*TASK BRIEF*.
Starting at the line that contains "Go back using the API Library arrow" and ending at the line that contains "Task: Select comment text 没人的角落里熊猫", the lines below are to be given again exactly, with nothing added.

*LISTED RECORDS*.
-*-*-

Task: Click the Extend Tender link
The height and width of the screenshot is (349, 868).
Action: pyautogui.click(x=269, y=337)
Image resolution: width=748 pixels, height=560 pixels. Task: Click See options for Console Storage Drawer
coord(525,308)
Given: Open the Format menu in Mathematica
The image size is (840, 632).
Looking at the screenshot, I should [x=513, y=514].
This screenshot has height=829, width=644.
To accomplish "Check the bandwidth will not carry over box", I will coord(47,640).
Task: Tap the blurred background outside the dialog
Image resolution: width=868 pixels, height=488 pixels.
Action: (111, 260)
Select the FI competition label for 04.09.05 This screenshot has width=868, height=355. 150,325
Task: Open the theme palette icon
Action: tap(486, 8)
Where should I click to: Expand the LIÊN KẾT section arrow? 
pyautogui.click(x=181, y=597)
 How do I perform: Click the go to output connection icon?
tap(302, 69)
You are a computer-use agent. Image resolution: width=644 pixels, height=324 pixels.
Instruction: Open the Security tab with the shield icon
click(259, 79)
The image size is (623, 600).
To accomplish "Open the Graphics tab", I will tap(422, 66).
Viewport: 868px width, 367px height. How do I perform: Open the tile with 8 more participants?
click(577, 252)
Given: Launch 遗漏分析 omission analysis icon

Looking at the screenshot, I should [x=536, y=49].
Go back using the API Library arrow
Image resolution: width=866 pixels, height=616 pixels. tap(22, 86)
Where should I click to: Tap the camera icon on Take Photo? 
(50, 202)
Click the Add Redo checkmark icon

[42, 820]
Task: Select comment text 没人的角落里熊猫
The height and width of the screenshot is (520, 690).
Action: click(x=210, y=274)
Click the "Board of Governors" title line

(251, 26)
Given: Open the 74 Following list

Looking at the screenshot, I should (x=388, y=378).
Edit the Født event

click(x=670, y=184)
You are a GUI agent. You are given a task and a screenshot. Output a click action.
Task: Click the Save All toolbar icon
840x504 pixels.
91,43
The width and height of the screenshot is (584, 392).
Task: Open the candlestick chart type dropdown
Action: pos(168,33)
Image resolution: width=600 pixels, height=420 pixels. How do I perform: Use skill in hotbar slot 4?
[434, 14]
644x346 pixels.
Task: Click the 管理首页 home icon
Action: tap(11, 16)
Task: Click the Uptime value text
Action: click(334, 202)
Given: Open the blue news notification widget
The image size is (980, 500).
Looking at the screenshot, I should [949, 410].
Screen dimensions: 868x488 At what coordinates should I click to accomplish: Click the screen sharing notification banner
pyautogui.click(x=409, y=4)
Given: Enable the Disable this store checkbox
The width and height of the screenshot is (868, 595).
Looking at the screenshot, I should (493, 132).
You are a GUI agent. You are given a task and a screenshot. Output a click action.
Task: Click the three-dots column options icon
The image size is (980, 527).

-*-*-

*ANSWER BELOW*.
Go back using the API Library arrow
Image resolution: width=866 pixels, height=616 pixels. tap(22, 86)
Where should I click to: Tap the camera icon on Take Photo? 
(50, 202)
Click the Add Redo checkmark icon

[42, 820]
Task: Select comment text 没人的角落里熊猫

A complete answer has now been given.